The economic framework in which this social dominance of the managers will be assured is based upon the state ownership of the major instruments of production. Within this framework there will be no direct property rights in the major instruments of production vested in individuals as individuals.

The state – that is, the institutions which comprise the state – will, if we wish to put it that way, be the “property” of the managers. And that will be quite enough to place them in the position of the ruling class.

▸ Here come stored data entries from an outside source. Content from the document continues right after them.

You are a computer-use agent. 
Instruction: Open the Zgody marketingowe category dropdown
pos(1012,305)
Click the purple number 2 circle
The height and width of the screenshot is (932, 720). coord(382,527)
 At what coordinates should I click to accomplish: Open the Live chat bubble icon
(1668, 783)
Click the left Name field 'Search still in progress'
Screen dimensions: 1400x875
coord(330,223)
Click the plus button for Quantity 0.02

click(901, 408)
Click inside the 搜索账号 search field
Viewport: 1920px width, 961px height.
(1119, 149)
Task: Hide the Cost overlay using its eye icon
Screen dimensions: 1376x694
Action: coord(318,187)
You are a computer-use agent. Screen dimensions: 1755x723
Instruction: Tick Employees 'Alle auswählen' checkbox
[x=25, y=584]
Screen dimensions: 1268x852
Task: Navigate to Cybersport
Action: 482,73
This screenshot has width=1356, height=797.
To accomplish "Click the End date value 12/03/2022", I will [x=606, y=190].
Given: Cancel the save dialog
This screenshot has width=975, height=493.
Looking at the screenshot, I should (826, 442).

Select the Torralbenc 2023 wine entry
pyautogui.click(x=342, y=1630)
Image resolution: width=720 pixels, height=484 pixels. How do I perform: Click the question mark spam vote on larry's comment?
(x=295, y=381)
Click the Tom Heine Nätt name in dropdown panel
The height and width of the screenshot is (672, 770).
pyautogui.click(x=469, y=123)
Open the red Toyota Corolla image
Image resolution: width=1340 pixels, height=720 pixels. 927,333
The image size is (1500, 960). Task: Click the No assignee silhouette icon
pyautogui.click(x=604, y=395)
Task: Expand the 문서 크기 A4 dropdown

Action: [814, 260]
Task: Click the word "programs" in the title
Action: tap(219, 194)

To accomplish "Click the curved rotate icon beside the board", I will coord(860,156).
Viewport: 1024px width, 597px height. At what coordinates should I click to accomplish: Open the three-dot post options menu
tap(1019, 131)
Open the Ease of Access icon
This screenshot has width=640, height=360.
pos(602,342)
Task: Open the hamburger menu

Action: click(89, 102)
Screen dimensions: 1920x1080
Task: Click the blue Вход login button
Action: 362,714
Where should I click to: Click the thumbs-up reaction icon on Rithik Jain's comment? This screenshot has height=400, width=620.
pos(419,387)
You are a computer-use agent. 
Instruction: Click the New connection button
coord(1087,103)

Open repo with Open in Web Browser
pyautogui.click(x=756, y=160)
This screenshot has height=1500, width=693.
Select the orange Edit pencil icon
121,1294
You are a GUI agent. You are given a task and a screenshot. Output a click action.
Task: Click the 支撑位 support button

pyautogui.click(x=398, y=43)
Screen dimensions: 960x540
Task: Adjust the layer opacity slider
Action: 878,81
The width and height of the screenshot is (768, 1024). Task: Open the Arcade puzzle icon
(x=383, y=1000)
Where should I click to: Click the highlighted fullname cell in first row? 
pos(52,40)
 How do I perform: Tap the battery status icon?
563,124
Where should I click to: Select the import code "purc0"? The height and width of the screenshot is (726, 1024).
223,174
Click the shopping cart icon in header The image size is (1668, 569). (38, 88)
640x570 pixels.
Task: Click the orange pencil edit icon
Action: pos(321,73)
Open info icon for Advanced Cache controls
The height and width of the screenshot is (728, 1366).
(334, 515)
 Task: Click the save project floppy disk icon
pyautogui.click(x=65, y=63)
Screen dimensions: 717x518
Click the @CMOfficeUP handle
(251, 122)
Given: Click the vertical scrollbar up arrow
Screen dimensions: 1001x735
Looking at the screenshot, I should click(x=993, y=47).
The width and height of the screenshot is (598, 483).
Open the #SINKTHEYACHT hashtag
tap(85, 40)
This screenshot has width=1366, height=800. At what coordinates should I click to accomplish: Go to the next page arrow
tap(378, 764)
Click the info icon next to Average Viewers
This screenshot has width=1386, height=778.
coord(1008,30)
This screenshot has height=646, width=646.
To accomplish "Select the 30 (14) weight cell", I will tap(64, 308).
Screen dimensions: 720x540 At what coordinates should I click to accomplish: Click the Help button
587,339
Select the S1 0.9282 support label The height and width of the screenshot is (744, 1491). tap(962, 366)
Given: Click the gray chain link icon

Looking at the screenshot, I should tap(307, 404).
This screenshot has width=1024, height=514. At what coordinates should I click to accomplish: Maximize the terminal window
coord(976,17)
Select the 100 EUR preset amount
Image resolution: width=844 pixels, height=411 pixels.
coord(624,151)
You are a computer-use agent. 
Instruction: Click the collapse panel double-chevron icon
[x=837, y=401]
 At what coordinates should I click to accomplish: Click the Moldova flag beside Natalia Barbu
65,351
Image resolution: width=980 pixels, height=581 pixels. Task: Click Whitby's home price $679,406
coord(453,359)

It is important to bear in mind while on this trip through fairyland, that the bourgeoisie does not merely “control” the instruments of production and “control” distribution, but that it owns the instruments of production and its owns and controls the means of distribution. This fact of ownership is decisive. Moreover, it has a decided bearing upon the problem of the way in which managerial society will come into being. Is the managerial revolution truly a social revolution? Is it an evolutionary change? Is it a social transformation directed by a state in the absence of cataclysmic social struggles? Burnham cannot clarify us because he does not himself know. Hiding behind repeated declarations that it is impossible to answer every question related to the managerial revolution, he evades the crucial problem of how this revolution occurs.
 

Burnham Writes a Revolution

Several propositions are “established” by Burnham: 1. The bourgeoisie merely controls the instruments of production and the means of distribution. 2. The managers are already in control of the governmental bureaus which have become the new instruments of state rule. 3. The state owns the instruments of production and therefore owns and controls the means of distribution. 4. The managers through their established preeminence in the new state have “enough to place them in position of ruling class.” 5. There will be “no direct property rights in the major instruments of production vested in individuals as individuals.” Property becomes collectivized state property controlled by the managers.

What, in the meantime, has become of the bourgeoisie and the proletariat? The bourgeoisie, we are informed, has been decisively defeated. Where it hasn’t already been defeated, it will inevitably suffer such a fate. The proletariat remains an exploited class in the new society. In so far as the social status of the proletariat is concerned, it has not been fundamentally altered. We are indebted to Burnham for at least this admission, since the continued existence of the proletariat created, in turn, a class relationship in the new society of the highest social significance. (Does it remain, in a managerial society, a proletariat in the accepted scientific meaning of the term? Burnham so implies, but gives no good economic reasons why.) For, even on the basis of the Burnham theory, whatever transpires, nothing really changes so far as the international working class is concerned.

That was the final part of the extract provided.